Das ist ein Anfang, sagt A.. Der große, schüchterne A., der beim Trinken die rechte Hand um die Tasse schließt und mit der linken die erlahmte Lippe stützt. Ich habe ihn in dieser hilflos wirkenden Geste gesehen. Wie er trinkt, so schreibt er auch. Die eine Hand immer die führende unterstützend. Die führende Hand, die ohne die Folgende außer Kontrolle gerät. A. ahnt nicht, auf welches Terrain er sich mit mir begeben hat und das ich alles aufzählen werde. Nacheinander, als sei sein Tun die unendliche Zahlenmenge und ich nur darauf bedacht, sie von Anfang bis zur Unendlichkeit nachzuzählen. Er hat sich auf mich eingelassen, daran werde ich nichts ändern. A. ist kahlschädelig. Jeder kann die Narbe sehen, wo sie ihn aufschnitten, in ihn hinein bohrten und etwas von ihm herauszogen. Er wucherte in sich selbst und alles Wuchernde musste hinaus und dabei riss auch das Eigentliche ein. Die Kontrollzentren wurden gestört. Deswegen lahmt seine Lippe, missversteht sein Ohr, blinzelt sein Auge, verliert seine Hand die Kontrolle.

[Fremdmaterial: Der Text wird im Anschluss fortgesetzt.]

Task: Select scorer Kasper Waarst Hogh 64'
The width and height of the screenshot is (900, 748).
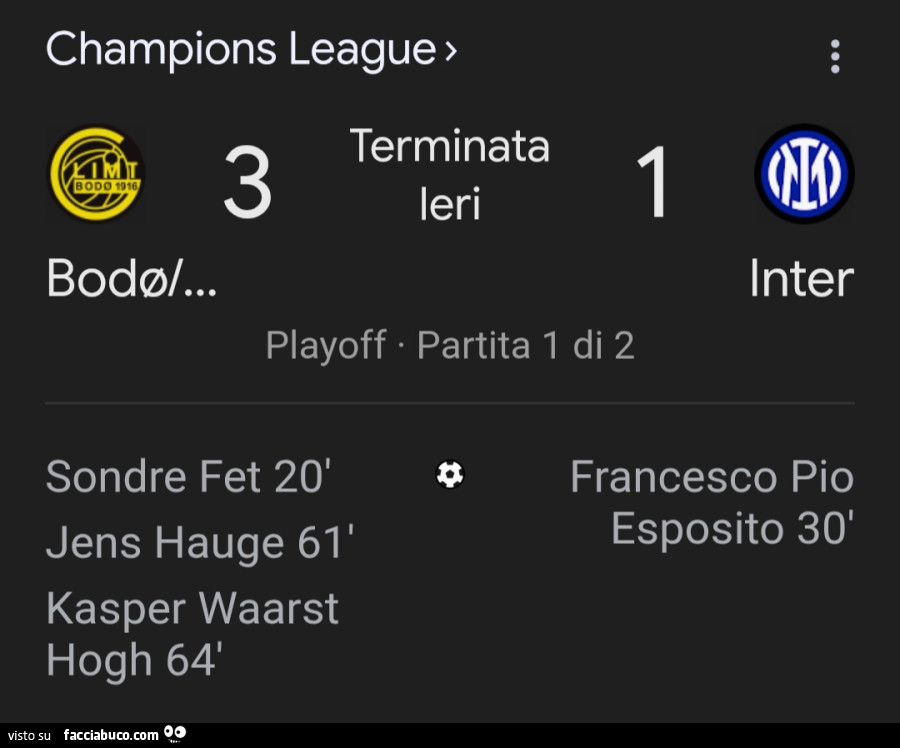Action: (192, 634)
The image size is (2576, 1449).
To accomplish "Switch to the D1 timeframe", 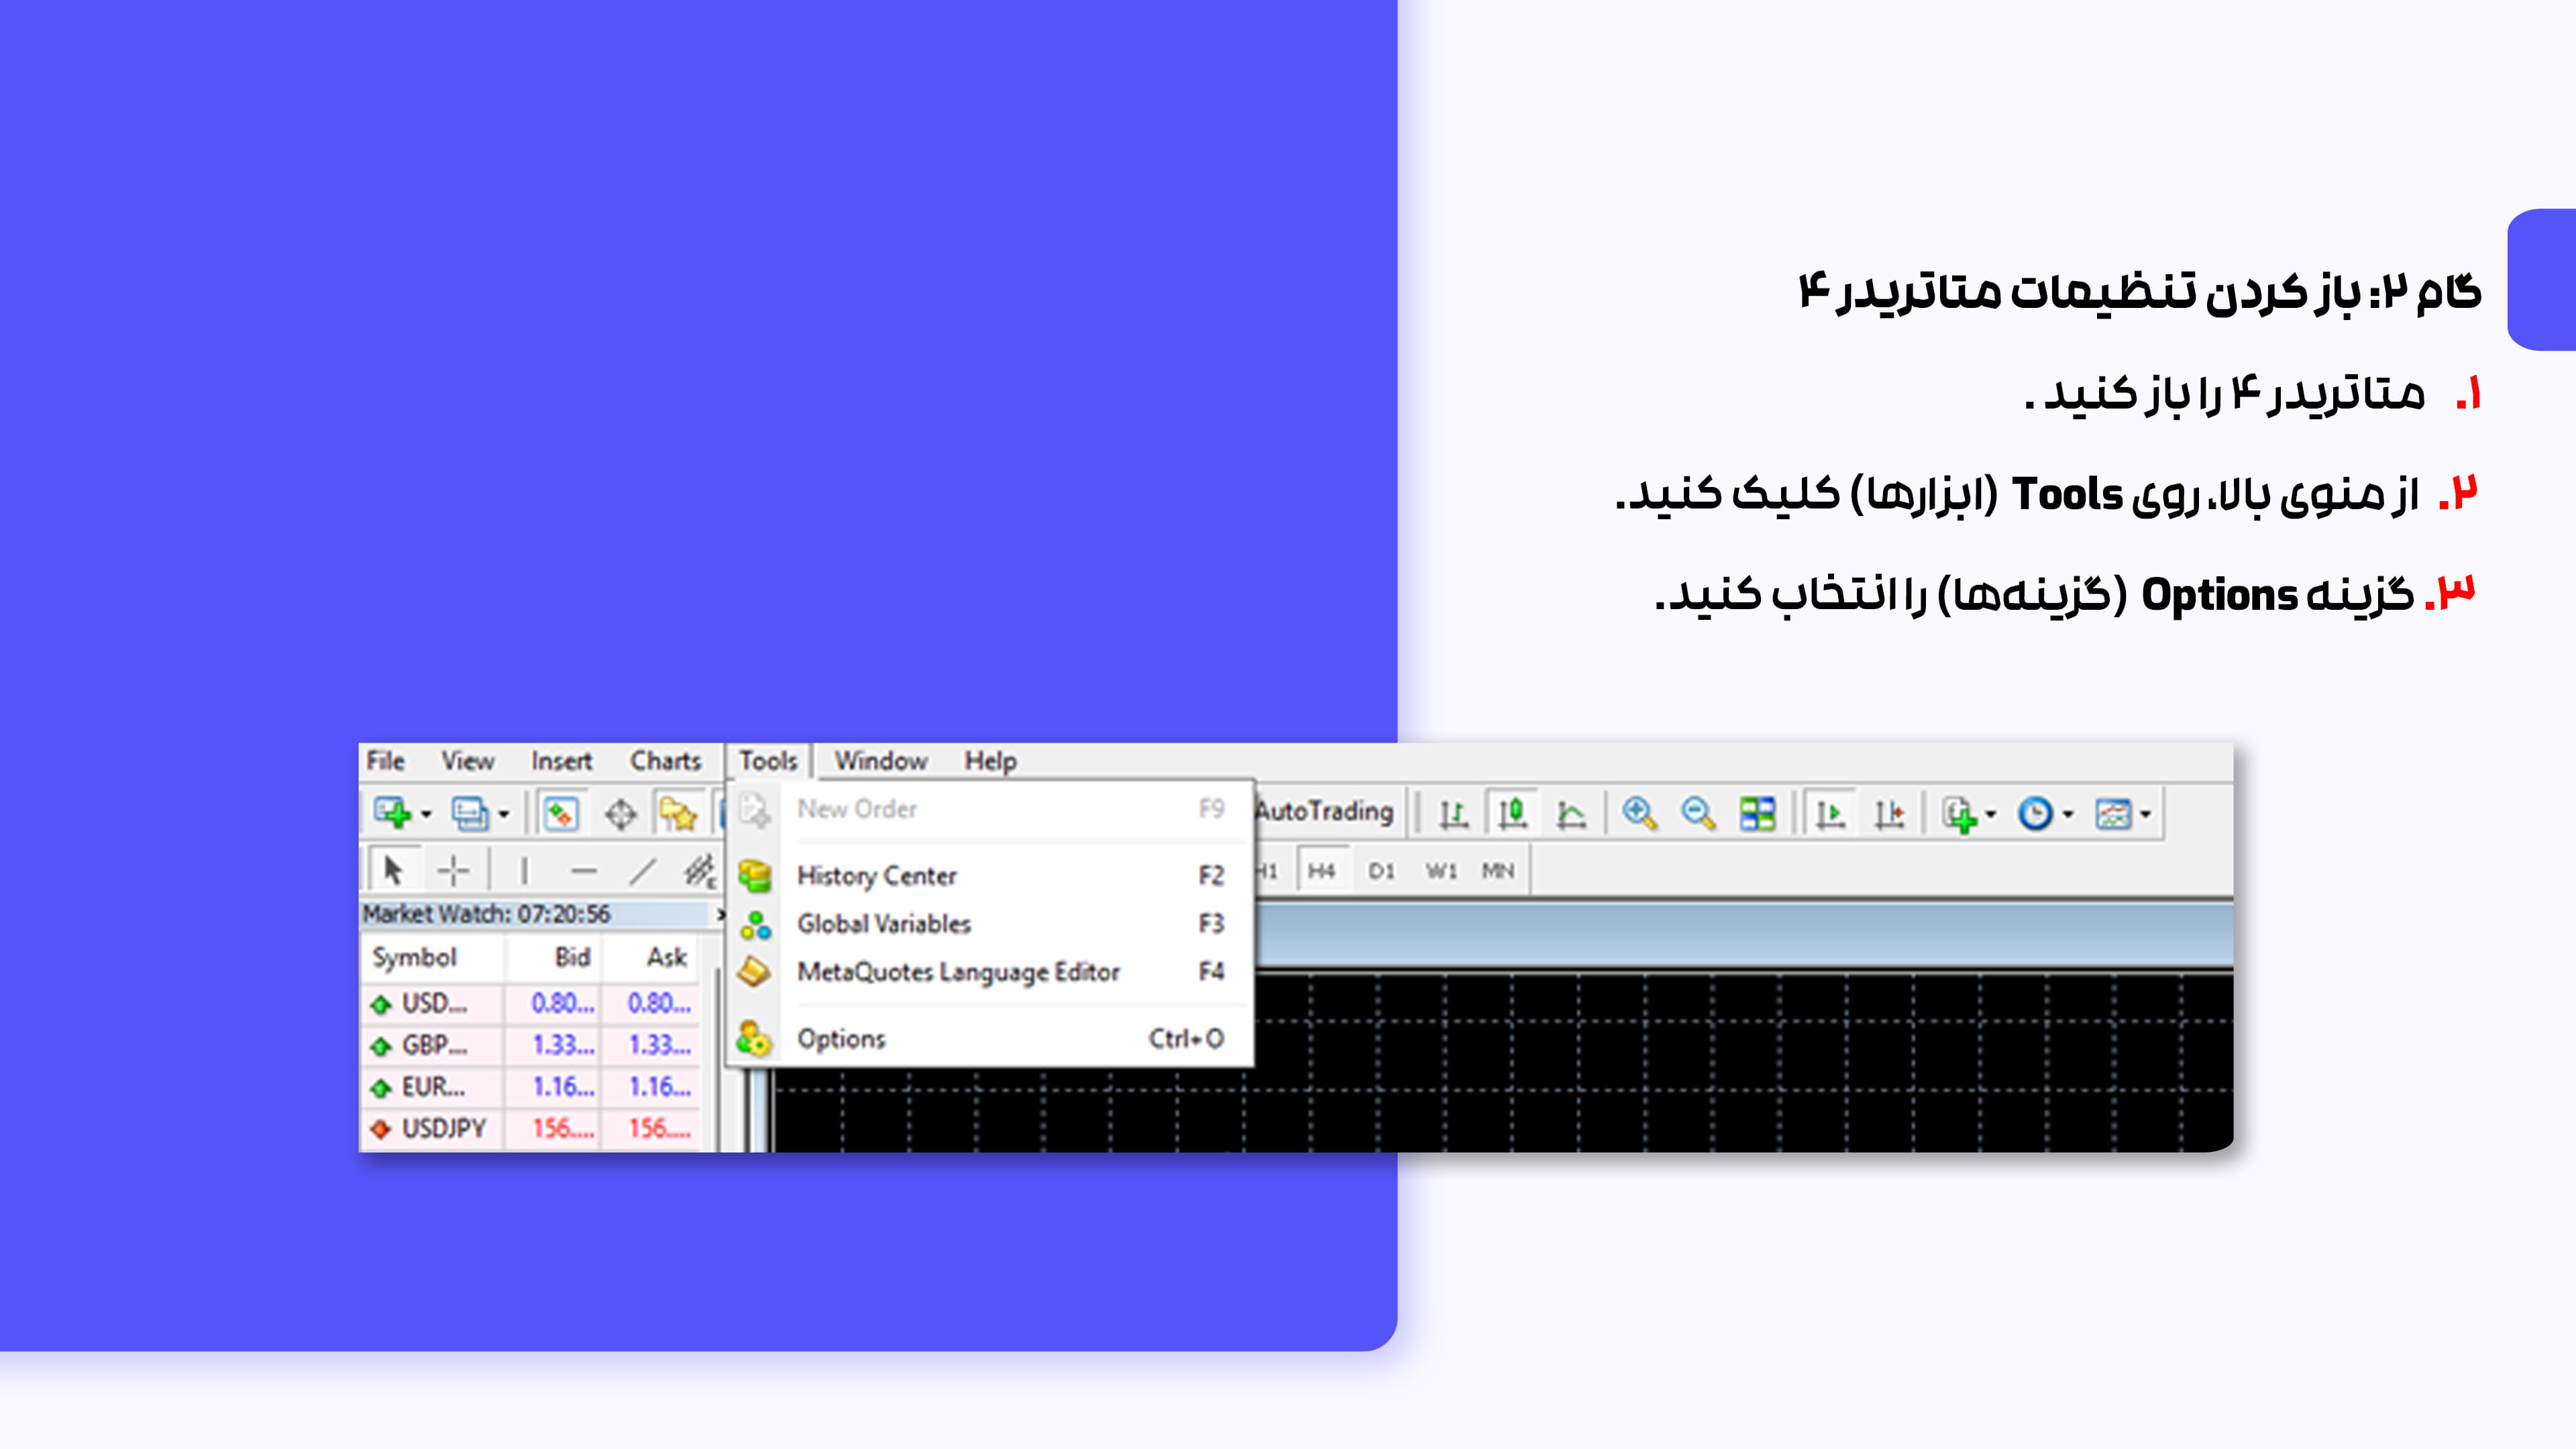I will [x=1381, y=871].
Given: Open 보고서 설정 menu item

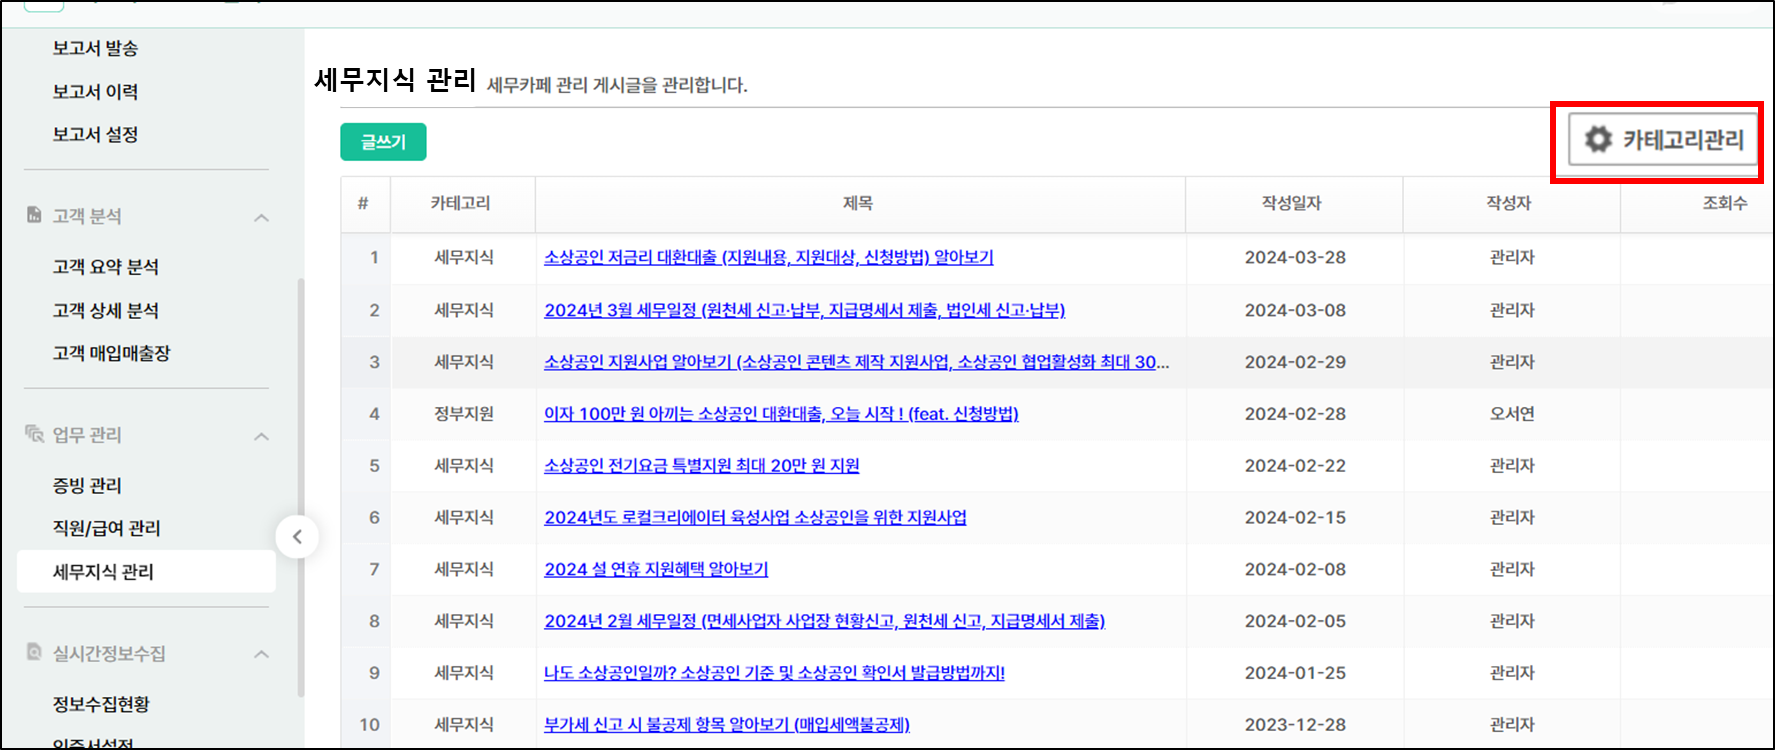Looking at the screenshot, I should point(95,134).
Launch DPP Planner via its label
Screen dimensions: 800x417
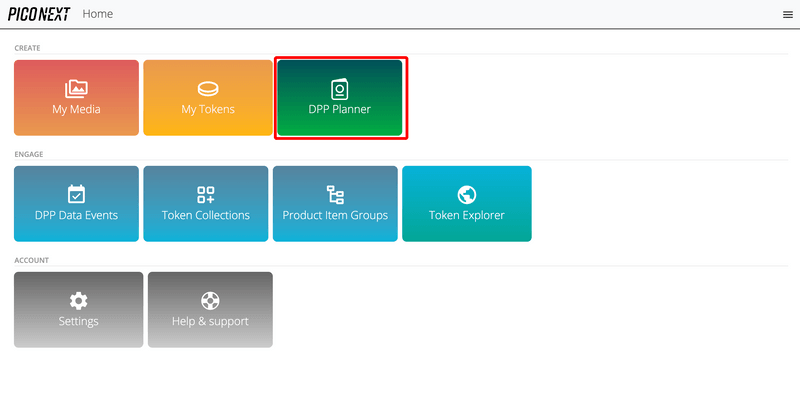(x=339, y=109)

Floskel, sage ich, kurz bevor es A. tatsächlich herausrutscht und er in meiner Anerkennung tief fällt. Er wird aufdringlicher. Erst schob ich es der Zeit zu, die wir miteinander verbringen. Doch inzwischen denke ich anders. Manchmal wirkt er, als lahme nicht nur seine Lippe. Dann schleicht er um mich herum, dehnt jede noch zu beiläufige Berührung ins Unermessliche. Seither bin ich derber geworden, ein wenig so, als teste ich an A. die Beschaffenheit meiner Grobheit und ob sie mir in alter Landmanier noch gegeben ist.

Ich verabschiede mich von A., diesem halbseitigen Kauz, der wild flattert und taumelt, wenn er ein Glas zuviel getrunken hat. Dann führt seine linke Hand nicht nur der rechten Kontrolle zu, sondern leistet auch unterhalb der Gürtellinie Hilfestellung. Dort kraust sich sein Haar und A. strahlte mich an und sagte, dort könnten Jungvögel nisten. Mir war nicht nach einem Lächeln, deswegen erwiderte ich, dass Fuchsbauten schönere Nistplätze seien.

Ich verabschiede mich vom Fuchs. Der Fuchs hatte krauses und schutzloses Haar. Auf seinen Armen beugt es sich auf und schmerzt, berührt man es in Gegenrichtung. Ich habe den Fuchs wegen seiner Haare weinen gesehen. Mein Fuchs ist ein seltsamer Mensch, und er wollte nie, dass ich ihn Fuchs nenne. Aber er ist nur untertage und hat so rotes Haar. Er spricht kaum, deswegen wird es ein leiser Abschied.